Clem Work came to UM in 1990 from U.S. News & World Report, where he was a senior editor. Before that, he was deputy director of the Reporters Committee for Freedom of the Press in Washington, D.C. He began his journalism career working for daily newspapers in the late 1960s in Southern California and in Denver, and obtained a law degree in 1975. Clem teaches media law, reporting, editing and senior and graduate seminars.
He also edited the Montana Journalism Review from 1996 through 2011. He and his family lived in Kumamoto, Japan, in 1994-95 on a faculty exchange. In the summer of 2000, he rode his trusty 24-year-old bicycle coast to coast in seven weeks, filing a story every night. Clem's book, "Darkest Before Dawn: Sedition and Free Speech in the American West," was published by University of New Mexico Press in August 2005 and is now in paperback edition. The book led to a gubernatorial pardon in May 2006 for all World War I sedition prisoners in Montana. He is co-producer of a one-hour documentary film titled "Jailed for Their Words: When Free Speech Died in Wartime America," released in August 2008.
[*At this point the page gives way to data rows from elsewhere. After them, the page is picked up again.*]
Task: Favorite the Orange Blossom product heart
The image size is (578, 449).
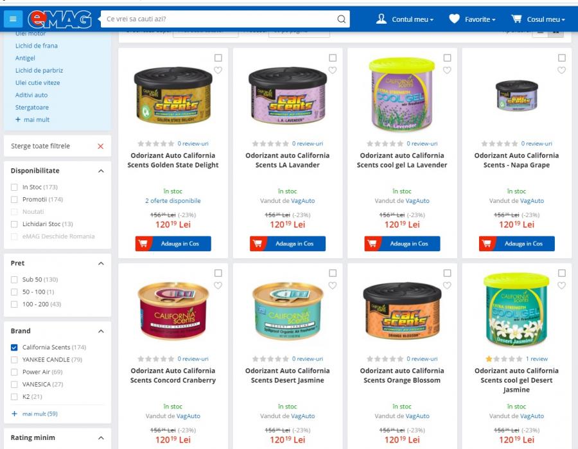Action: (447, 285)
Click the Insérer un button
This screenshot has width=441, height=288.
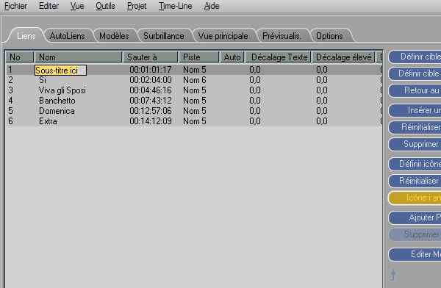(x=415, y=110)
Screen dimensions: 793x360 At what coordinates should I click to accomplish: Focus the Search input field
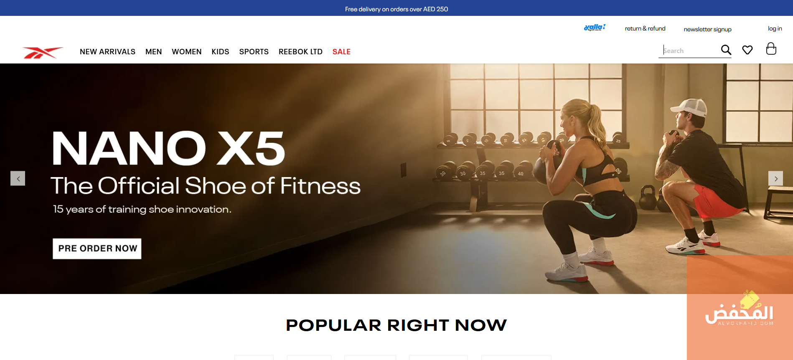[x=690, y=51]
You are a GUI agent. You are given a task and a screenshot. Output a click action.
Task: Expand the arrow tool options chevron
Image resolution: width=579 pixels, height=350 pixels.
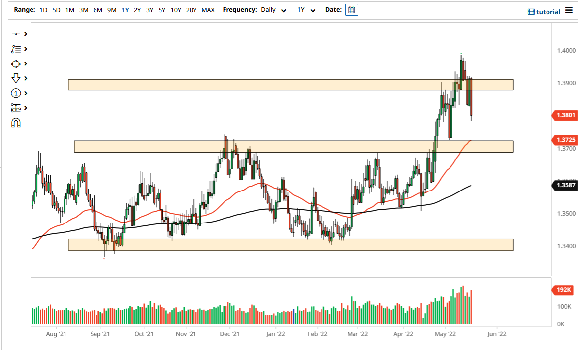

Clem has been trying to expand the school's international outreach, making two trips each to Nepal and Bhutan to arrange exchanges, internships and collaboration with local journalists and educators. He was also the lead trainer in a three-week local reporting clinic that brought eight Burmese journalists to UM in August 2011. He and his wife Lucia live in Pattee Canyon, 12 minutes from campus. Daughter Cecily lives in Pasadena and has two beautiful daughters. Daughter Alyssa is attending Yale Law School. Son Brendan graduated from Swarthmore College in 2010 and is practicing journalism in Palestine.